Module gd: gradient descent for HT-tensors¶
teneva_ht_jax.gd: build HT-tensor with gradient descent.
This module contains the function “gd_appr”, which computes the HT-tensor by gradient descent method using the provided train dataset.
- teneva_ht_jax.gd.gd_appr(Y, I_trn, y_trn, I_vld=None, y_vld=None, epochs=100, batch=100, lr=0.0001, seed=42, log=True, log_trn=True)[source]¶
Build HT-tensor with gradient descent.
- Parameters:
Y (list) – HT-tensor, which is the initial approximation for algorithm.
I_trn (np.ndarray) – multi-indices for the tensor in the form of array of the shape [samples, d], where d is a number of tensor’s dimensions and samples is a size of the train dataset.
y_trn (np.ndarray) – values of the tensor for multi-indices I_trn in the form of array of the shape [samples].
I_vld (np.ndarray) – optional multi-indices for items of validation dataset in the form of array of the shape [samples_vld, d], where samples_vld is a size of the validation dataset.
y_vld (np.ndarray) – optional values of the tensor for multi-indices I_vld of validation dataset in the form of array of the shape [samples_vld].
epochs (int) – number of train epochs.
batch (int) – size of the batch for train.
lr (float) – learning rate for training.
key (jax.random.PRNGKey) – jax random key.
log (bool) – if flag is set, then the information about the progress of the algorithm will be printed after each epoch.
log_trn (bool) – if flag is set (and log is also set), then the accuracy on the train dataset will be presented after each epoch (note that for large training datasets this can take a significant amount of time, and it may be better to turn off this flag).
- Returns:
HT-tensor, which is the constructed approximation.
- Return type:
list
Examples:
First, we set the shape and ranks of the tensor:
d = 8 # Dimension of the tensor n = 10 # Mode size for the tensor r = [9, 7, 5] # Ranks for tree layers
We set the target (discretized) function, for which we will try to build the HT-approximation:
def func_build(d, n): """Ackley function.

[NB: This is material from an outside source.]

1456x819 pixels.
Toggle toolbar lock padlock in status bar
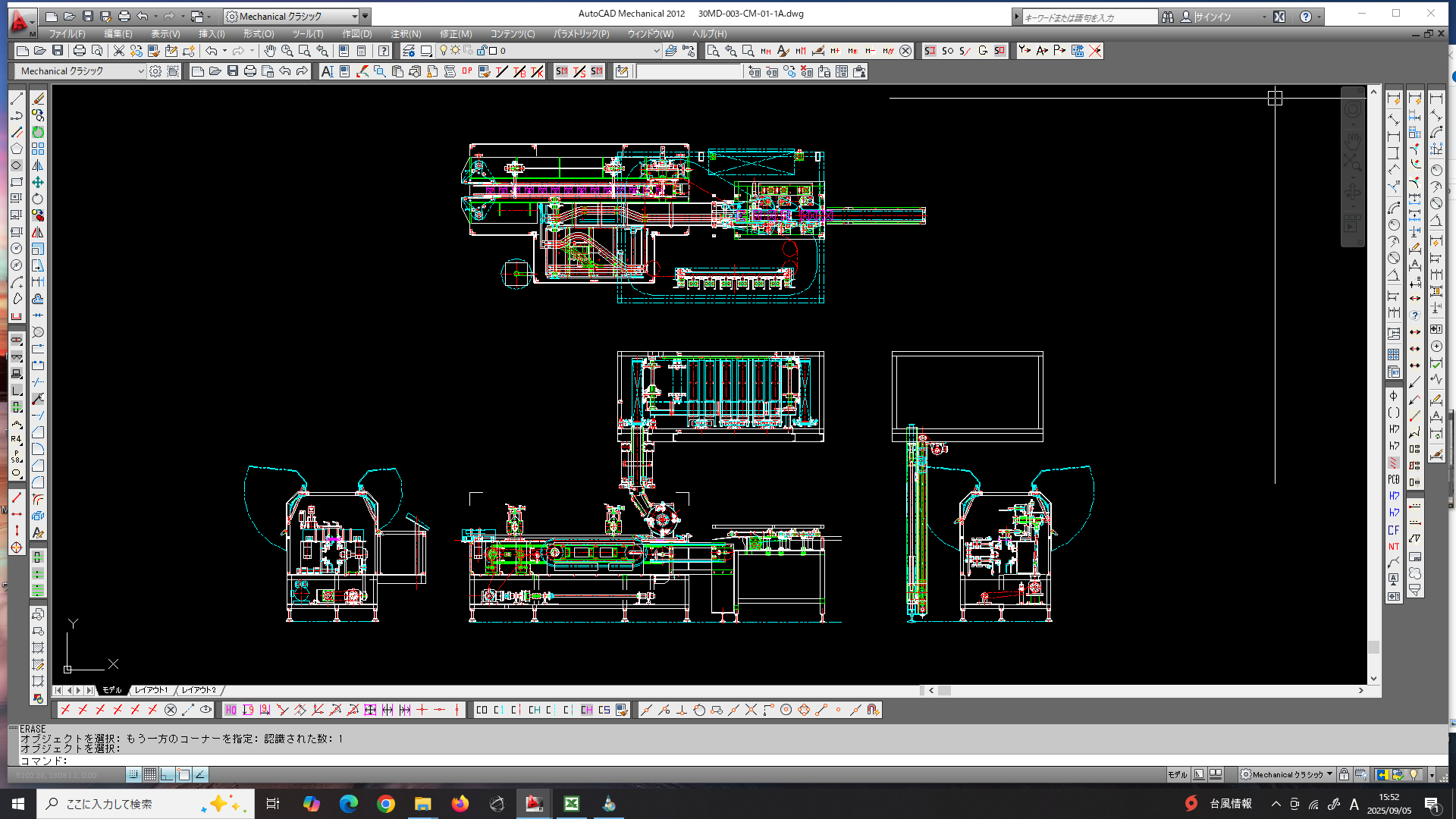point(1344,774)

See https://www.sfu.ca/~ssurjano/ackley.html.""" a = -32.768 # Grid lower bound b = +32.768 # Grid upper bound par_a = 20. # Standard parameter values for Ackley function par_b = 0.2 par_c = 2.*jnp.pi def func(I): """Target function: y=f(I); [samples,d] -> [samples].""" X = I / (n - 1) * (b - a) + a y1 = jnp.sqrt(jnp.sum(X**2, axis=1) / d) y1 = - par_a * jnp.exp(-par_b * y1) y2 = jnp.sum(jnp.cos(par_c * X), axis=1) y2 = - jnp.exp(y2 / d) y3 = par_a + jnp.exp(1.) return y1 + y2 + y3 return func func = func_build(d, n)

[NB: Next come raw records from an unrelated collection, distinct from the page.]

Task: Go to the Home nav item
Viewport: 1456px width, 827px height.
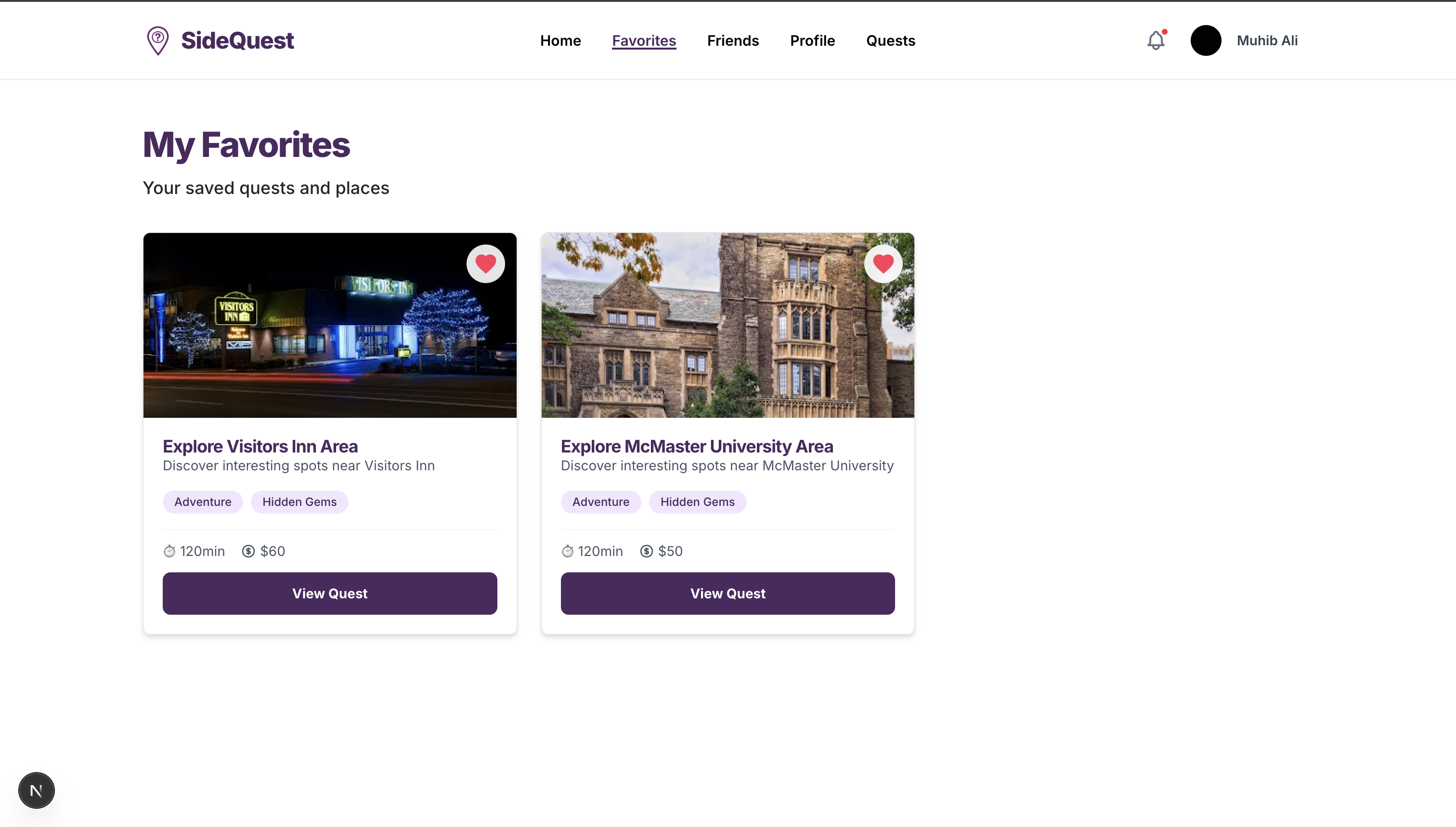Action: tap(560, 40)
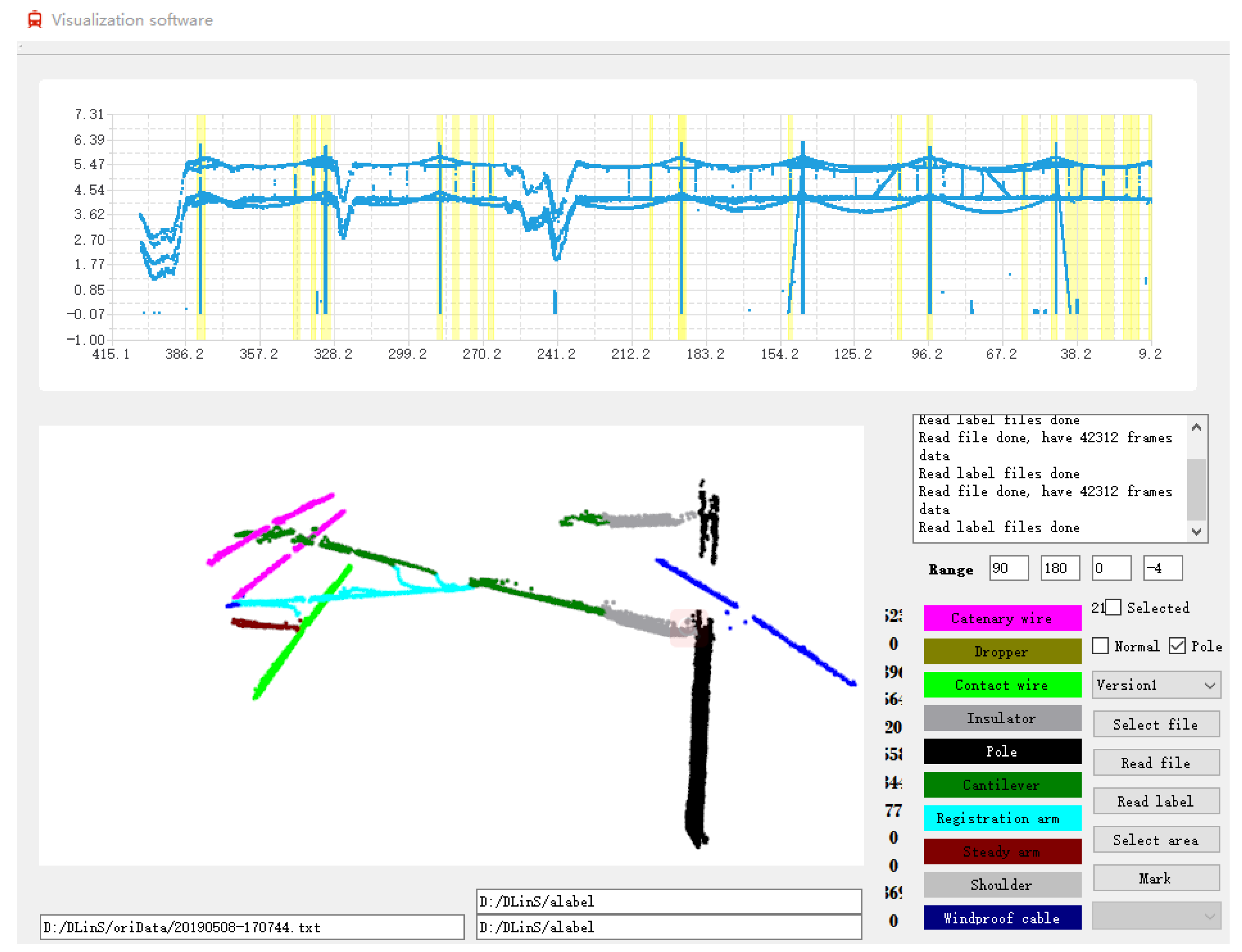The height and width of the screenshot is (952, 1242).
Task: Focus the oriData file path field
Action: [252, 927]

Then we generate train and validation data:
m_trn = 1.E+5 # Number of train items rng, key = jax.random.split(rng) I_trn = jax.random.choice(key, np.arange(n), (int(m_trn), d), replace=True) y_trn = func(I_trn)
m_vld = 1.E+3 # Number of validation items rng, key = jax.random.split(rng) I_vld = jax.random.choice(key, np.arange(n), (int(m_trn), d), replace=True) y_vld = func(I_vld)

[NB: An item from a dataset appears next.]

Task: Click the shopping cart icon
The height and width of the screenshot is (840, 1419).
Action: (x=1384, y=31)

Let build the random HT-tensor (initial approximation):
rng, key = jax.random.split(rng) Y = tnv.rand(d, n, r, key)
Next we set the parameters of the gradient descent method:
epochs = 20 # Number of train epochs batch = 100 # Size of the batch for train lr = 1.E-2 # Learning rate for training
And now we can construct the HT-approximation using gradient descent:
Y = tnv.gd_appr(Y, I_trn, y_trn, I_vld, y_vld, epochs, batch, lr, log=True) # >>> ---------------------------------------- # >>> Output: # # 1 | e_trn : 1.0e+00 | e_vld : 1.0e+00 | t : 2.61 # # 2 | e_trn : 1.0e+00 | e_vld : 1.0e+00 | t : 3.78 # # 3 | e_trn : 1.0e+00 | e_vld : 1.0e+00 | t : 4.98 # # 4 | e_trn : 1.0e+00 | e_vld : 1.0e+00 | t : 6.18 # # 5 | e_trn : 1.0e+00 | e_vld : 1.0e+00 | t : 7.39 # # 6 | e_trn : 1.0e+00 | e_vld : 1.0e+00 | t : 8.59 # # 7 | e_trn : 1.0e+00 | e_vld : 1.0e+00 | t : 9.87 # # 8 | e_trn : 1.0e+00 | e_vld : 1.0e+00 | t : 11.06 # # 9 | e_trn : 1.0e+00 | e_vld : 1.0e+00 | t : 12.20 # # 10 | e_trn : 1.0e+00 | e_vld : 1.0e+00 | t : 13.34 # # 11 | e_trn : 1.0e+00 | e_vld : 1.0e+00 | t : 14.47 # # 12 | e_trn : 2.2e-02 | e_vld : 2.2e-02 | t : 15.60 # # 13 | e_trn : 3.5e-02 | e_vld : 3.5e-02 | t : 16.73 # # 14 | e_trn : 2.5e-02 | e_vld : 2.5e-02 | t : 17.86 # # 15 | e_trn : 2.1e-02 | e_vld : 2.1e-02 | t : 19.02 # # 16 | e_trn : 1.8e-02 | e_vld : 1.8e-02 | t : 20.17 # # 17 | e_trn : 2.0e-02 | e_vld : 2.0e-02 | t : 21.29 # # 18 | e_trn : 1.2e-02 | e_vld : 1.2e-02 | t : 22.41 # # 19 | e_trn : 1.4e-02 | e_vld : 1.4e-02 | t : 23.57 # # 20 | e_trn : 1.3e-02 | e_vld : 1.3e-02 | t : 24.73 #
Let select some tensor element and compute the value from the constracted approximation:
k = np.array([0, 1, 2, 3, 4, 5, 6, 7]) y = tnv.get(Y, k) print(y) # >>> ---------------------------------------- # >>> Output: # 21.239890172224758 #
We can compute the same element from the target function:
y_real = func(k.reshape(1, -1))[0] print(y_real) # >>> ---------------------------------------- # >>> Output: # 21.170489539765892 #
# Let compare approximated and exact values: e = np.abs(y - y_real) print(f'Error : {e:7.1e}') # >>> ---------------------------------------- # >>> Output: # Error : 6.9e-02 #